>> start
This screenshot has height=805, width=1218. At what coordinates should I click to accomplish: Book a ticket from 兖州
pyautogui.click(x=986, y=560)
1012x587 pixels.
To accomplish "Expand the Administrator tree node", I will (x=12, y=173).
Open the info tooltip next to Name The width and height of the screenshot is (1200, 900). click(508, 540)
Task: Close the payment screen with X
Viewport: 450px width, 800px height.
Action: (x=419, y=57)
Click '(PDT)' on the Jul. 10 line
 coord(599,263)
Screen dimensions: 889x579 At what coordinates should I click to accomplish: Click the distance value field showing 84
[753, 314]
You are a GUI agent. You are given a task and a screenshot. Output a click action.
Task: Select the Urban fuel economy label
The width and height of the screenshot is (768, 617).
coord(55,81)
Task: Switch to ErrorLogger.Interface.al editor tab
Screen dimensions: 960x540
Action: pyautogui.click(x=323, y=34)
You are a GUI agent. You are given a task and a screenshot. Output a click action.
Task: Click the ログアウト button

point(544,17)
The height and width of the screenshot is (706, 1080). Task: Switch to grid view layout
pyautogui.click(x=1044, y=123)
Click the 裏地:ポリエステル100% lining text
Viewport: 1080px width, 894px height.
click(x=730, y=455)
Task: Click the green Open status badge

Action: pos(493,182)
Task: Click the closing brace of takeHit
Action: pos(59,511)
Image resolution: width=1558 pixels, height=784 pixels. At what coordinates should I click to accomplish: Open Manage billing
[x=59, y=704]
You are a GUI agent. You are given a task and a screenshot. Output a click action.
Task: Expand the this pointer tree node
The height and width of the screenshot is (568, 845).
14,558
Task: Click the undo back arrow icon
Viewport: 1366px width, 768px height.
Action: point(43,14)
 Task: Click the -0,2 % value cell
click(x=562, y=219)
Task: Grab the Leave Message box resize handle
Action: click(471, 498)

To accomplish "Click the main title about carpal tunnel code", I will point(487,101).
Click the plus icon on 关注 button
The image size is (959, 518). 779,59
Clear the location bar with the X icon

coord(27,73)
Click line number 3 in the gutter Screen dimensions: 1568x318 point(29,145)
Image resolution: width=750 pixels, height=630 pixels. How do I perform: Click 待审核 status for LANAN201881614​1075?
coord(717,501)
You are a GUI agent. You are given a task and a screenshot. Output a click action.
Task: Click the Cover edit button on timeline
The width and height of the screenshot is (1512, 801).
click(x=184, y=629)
>> end
### Exercise
Echo the rows from the very first line through the line containing "[x=59, y=704]", both ends included, reproducing each line precisely.

### Result below
This screenshot has height=805, width=1218. At what coordinates should I click to accomplish: Book a ticket from 兖州
pyautogui.click(x=986, y=560)
1012x587 pixels.
To accomplish "Expand the Administrator tree node", I will (x=12, y=173).
Open the info tooltip next to Name The width and height of the screenshot is (1200, 900). click(508, 540)
Task: Close the payment screen with X
Viewport: 450px width, 800px height.
Action: (x=419, y=57)
Click '(PDT)' on the Jul. 10 line
 coord(599,263)
Screen dimensions: 889x579 At what coordinates should I click to accomplish: Click the distance value field showing 84
[753, 314]
You are a GUI agent. You are given a task and a screenshot. Output a click action.
Task: Select the Urban fuel economy label
The width and height of the screenshot is (768, 617).
coord(55,81)
Task: Switch to ErrorLogger.Interface.al editor tab
Screen dimensions: 960x540
Action: pyautogui.click(x=323, y=34)
You are a GUI agent. You are given a task and a screenshot. Output a click action.
Task: Click the ログアウト button

point(544,17)
The height and width of the screenshot is (706, 1080). Task: Switch to grid view layout
pyautogui.click(x=1044, y=123)
Click the 裏地:ポリエステル100% lining text
Viewport: 1080px width, 894px height.
click(x=730, y=455)
Task: Click the green Open status badge

Action: pos(493,182)
Task: Click the closing brace of takeHit
Action: pos(59,511)
Image resolution: width=1558 pixels, height=784 pixels. At what coordinates should I click to accomplish: Open Manage billing
[x=59, y=704]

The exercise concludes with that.